What Will It Take

4 minute read

What does one do about gun violence in America? What does one do? As Dr. Brian Williams says in the production of Babel, if 20 dead white kids in Sandy Hook can’t rally America and her Congress to do even the simplest of things like a universal background check which 90% (read that again, NINETY PERCENT) of Americans supports, what can happen to foster change?

This speaks to a more fundamental problem with America today, this disconnect between her citizens and her elected leaders. This is an idea that 9 in 10 Americans supports including 70% of NRA members yet when legislation comes up after Sandy Hook to implement universal background checks before purchasing a gun, it gets voted down in the Senate. What can we possibly hope to achieve or change when 20 white kids get shot at their school and nothing changes?

Fundamentally, I think this underlying issue is why both Obama in 2008 and Trump in 2016 were elected, each by their own movements but for a core reason: the American people want something to change. They may not know what that is but they know what we have is no longer working. And so they elected a young, African American Senator in 2008 hoping for change. Contrary to the Democratic elite’s public line, they got very little. So another faction in America took control and elected a total outsider to the process, someone who ran as a populist but that has turned out to be an authoritarian crazy person. Change doesn’t particularly seem forthcoming in this administration either. The oligarchs remain fully entrenched. So at what point do the American people, badly underserved by the financialized political system that has evolved out of Wall Street and Citizens United, decide to do something even more radical than Trump?

In the comforts of our homes with our big screen TVs purchased on credit, we largely remain distracted, too distracted to actually do anything. It seems crazy to think of a revolution in this country, a real revolution, but revolutions have happened in countries like ours in the past and the comfortable in those countries never saw it coming.

I don’t have any real answers. I feel compelled in many ways to try to impart change but my day to day life is so overwhelming that I can’t even imagine when to contribute time to a cause. I can only assume it is worse for people in worse situations then I am so when change comes, it seems likely to originate from places and people so bad off that they don’t even operate in the normal channels of change in America. And maybe those channels only exist in the minds of idealists and academics anyway.

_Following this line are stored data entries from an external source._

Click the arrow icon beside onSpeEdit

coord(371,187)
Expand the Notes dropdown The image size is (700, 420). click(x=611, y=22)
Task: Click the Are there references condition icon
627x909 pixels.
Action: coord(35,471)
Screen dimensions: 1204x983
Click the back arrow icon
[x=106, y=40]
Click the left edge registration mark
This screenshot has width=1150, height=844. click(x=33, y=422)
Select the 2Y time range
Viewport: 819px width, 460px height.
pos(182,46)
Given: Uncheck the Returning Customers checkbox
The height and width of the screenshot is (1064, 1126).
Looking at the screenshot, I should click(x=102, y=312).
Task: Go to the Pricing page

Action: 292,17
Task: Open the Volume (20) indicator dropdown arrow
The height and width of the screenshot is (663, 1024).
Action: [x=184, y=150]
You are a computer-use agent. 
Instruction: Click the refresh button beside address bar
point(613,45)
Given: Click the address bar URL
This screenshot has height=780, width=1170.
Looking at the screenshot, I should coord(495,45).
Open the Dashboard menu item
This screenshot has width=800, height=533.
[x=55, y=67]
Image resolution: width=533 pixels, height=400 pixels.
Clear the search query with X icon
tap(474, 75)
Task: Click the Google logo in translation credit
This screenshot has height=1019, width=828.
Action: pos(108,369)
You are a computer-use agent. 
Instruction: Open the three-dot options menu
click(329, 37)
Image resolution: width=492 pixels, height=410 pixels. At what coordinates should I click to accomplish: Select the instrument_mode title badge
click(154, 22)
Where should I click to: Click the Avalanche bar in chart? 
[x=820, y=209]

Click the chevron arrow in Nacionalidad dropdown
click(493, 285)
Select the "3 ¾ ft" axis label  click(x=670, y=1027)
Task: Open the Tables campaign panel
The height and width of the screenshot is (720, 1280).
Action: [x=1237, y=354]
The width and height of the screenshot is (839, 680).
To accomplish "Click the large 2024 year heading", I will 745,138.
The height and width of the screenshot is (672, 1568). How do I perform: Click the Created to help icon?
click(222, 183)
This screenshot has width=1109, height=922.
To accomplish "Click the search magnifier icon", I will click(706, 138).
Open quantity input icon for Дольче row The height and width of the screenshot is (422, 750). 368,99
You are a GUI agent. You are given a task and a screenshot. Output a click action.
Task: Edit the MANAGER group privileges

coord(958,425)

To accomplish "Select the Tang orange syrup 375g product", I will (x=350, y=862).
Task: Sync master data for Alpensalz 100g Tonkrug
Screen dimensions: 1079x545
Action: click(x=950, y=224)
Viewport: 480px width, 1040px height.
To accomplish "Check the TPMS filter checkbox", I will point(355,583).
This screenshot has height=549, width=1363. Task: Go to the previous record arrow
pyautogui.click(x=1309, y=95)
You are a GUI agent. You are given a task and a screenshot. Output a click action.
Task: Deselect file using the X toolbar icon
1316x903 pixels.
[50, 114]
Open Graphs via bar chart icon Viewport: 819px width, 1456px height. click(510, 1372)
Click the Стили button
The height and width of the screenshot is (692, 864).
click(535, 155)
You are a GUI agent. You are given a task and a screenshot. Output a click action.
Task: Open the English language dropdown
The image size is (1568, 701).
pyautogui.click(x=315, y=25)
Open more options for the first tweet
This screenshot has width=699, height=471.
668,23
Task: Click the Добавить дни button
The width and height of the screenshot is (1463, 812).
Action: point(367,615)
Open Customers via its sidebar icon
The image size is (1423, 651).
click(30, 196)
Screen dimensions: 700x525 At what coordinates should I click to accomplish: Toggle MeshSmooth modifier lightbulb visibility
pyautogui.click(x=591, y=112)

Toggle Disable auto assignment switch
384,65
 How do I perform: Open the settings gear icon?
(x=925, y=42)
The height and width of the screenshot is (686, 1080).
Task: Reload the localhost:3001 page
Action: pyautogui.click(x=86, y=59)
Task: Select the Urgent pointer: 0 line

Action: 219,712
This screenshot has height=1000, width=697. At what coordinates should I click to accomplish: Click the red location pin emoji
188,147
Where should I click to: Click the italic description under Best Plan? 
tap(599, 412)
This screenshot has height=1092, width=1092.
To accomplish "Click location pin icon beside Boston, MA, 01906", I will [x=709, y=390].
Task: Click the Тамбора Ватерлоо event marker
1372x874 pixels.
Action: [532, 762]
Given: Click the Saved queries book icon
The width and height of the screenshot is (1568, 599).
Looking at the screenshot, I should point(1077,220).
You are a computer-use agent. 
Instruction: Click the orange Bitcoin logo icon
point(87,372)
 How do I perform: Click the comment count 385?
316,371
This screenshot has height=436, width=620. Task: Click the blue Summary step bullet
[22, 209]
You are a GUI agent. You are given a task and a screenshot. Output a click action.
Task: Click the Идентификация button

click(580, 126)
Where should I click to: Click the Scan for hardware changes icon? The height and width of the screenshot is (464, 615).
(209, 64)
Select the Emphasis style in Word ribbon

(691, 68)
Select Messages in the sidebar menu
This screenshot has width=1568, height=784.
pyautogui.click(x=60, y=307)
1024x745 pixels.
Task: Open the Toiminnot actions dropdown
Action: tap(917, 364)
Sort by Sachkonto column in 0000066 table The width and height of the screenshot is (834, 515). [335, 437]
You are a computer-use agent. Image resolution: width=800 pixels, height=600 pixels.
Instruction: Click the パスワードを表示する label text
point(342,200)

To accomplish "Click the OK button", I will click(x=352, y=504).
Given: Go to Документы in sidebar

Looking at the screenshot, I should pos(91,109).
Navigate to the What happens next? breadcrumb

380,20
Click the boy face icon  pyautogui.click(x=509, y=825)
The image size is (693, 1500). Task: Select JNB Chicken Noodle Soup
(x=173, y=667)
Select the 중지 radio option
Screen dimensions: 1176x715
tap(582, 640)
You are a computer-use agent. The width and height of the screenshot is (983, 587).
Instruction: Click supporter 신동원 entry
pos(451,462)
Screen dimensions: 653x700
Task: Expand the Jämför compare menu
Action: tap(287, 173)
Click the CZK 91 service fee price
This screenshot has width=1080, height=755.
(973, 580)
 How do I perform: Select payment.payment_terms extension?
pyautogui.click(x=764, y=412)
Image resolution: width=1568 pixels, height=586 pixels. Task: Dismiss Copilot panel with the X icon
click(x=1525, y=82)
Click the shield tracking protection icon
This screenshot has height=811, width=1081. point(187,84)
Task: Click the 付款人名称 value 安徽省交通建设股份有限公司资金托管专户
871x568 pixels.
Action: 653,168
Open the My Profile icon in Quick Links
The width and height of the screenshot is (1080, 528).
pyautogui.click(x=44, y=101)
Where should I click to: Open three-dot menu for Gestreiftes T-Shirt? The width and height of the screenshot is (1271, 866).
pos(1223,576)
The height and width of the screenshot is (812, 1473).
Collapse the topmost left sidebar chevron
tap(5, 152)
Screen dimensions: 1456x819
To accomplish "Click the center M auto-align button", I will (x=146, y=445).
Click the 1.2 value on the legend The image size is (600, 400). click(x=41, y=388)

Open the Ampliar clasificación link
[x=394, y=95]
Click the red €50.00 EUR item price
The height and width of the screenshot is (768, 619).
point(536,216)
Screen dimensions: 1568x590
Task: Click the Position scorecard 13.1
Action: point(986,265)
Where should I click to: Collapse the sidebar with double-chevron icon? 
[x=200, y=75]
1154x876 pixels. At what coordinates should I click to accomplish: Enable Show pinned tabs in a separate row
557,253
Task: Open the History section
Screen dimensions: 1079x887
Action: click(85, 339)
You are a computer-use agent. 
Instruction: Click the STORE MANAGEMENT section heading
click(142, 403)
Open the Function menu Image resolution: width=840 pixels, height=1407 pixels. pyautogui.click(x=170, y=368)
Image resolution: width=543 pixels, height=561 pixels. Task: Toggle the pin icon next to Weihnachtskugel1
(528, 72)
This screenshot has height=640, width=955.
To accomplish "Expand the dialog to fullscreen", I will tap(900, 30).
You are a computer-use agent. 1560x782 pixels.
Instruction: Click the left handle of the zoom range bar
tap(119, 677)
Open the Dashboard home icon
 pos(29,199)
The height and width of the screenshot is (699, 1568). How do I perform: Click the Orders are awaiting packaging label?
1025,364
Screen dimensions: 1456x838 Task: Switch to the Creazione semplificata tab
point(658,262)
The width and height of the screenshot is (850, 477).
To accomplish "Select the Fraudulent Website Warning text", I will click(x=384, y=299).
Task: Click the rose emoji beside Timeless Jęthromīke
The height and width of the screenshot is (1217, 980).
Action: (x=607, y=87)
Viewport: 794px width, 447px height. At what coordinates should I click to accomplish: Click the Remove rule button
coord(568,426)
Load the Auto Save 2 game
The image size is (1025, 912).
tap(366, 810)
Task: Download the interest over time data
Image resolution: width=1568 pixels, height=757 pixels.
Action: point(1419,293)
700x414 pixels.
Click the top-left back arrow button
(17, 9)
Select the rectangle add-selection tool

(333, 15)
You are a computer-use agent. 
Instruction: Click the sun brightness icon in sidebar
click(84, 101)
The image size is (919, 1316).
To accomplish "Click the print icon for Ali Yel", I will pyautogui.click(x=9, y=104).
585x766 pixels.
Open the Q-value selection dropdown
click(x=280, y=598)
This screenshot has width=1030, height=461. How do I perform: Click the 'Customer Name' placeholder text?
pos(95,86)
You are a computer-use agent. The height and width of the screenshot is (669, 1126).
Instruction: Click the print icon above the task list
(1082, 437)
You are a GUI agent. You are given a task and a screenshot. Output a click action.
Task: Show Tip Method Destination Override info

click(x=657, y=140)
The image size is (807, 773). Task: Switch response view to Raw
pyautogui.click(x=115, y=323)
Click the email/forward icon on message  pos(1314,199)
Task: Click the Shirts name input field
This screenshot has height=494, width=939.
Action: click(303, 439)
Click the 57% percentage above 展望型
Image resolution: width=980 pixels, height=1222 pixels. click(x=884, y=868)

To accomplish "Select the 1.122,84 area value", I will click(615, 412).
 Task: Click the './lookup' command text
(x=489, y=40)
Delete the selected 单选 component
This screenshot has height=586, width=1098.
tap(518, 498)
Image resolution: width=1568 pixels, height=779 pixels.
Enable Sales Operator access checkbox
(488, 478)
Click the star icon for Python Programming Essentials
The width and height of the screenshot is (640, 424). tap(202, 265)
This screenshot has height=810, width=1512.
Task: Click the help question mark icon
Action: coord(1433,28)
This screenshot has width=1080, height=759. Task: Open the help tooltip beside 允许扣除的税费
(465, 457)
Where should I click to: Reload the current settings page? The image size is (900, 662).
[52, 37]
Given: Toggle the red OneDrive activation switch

When we can’t get a protection or a law voted on in Congress that 90% of Americans support yet every day laws are written by our elected leaders that no one has read except the lobbyists that crafted them, it just seems like we’re ripe for a different kind of change to sweep the land, a stronger, more violent change riding on a wind of oppression and apathy, a change that stops being civilized and starts being a great deal more animalistic. Perhaps we are too distracted by our lives of convenience but societies rise and fall throughout history so there is nothing special saying it couldn’t happen here.

As of February of this year, there have been 63 school shootings as defined conservatively by Time using EveryTown.org’s data on school shootings. 63 times some idiot or deranged person has walked onto a school campus and shot people. Yet nothing changes. Today, we send our kids to schools across the land and squash those insidious fears in the back of our head that today, it could be our school that it happens to. Maybe the thought of the event is just so alien and horrifying, that the part of our brain that might rationally act to foster change can’t function. Maybe our lives, like mine, are so worn down by the day to day demands that we can’t even be brought to write a letter to an elected representative. Maybe the problem is so broad and so complex that we don’t know where to even start. But it strikes me as problematic that our kids are being killed by weapons of war in places they should be most safe and we are doing nothing about it.

Why can’t we institute universal background checks? I guess it’s because the people who could demand it are so overwhelmed or apathetic or desensitized to events in the world and can’t be bothered to do the hard work of forcing our leaders to implement our collective will. But it’s even more fundamental to that. Our elected leaders know that when these horrific events happen, they are seemingly random anomalies that in our 24 hour news cycle will grab headlines one day and disappear from the collective conscious the next. There is no pressure, no constant throbbing pressure to change because all we do is move to the next link on a web page. Until it happens that enough people stay engaged for long enough to convince the idiots we elect to actually do something, the status quo remains. Only at Presidential election time does the populace seem sufficiently organized and focused to do something crazy. I can’t imagine what it will take in America to actually make a difference at a national level. Ironically, I’m not sure I’ll be able to stand it when it does happen.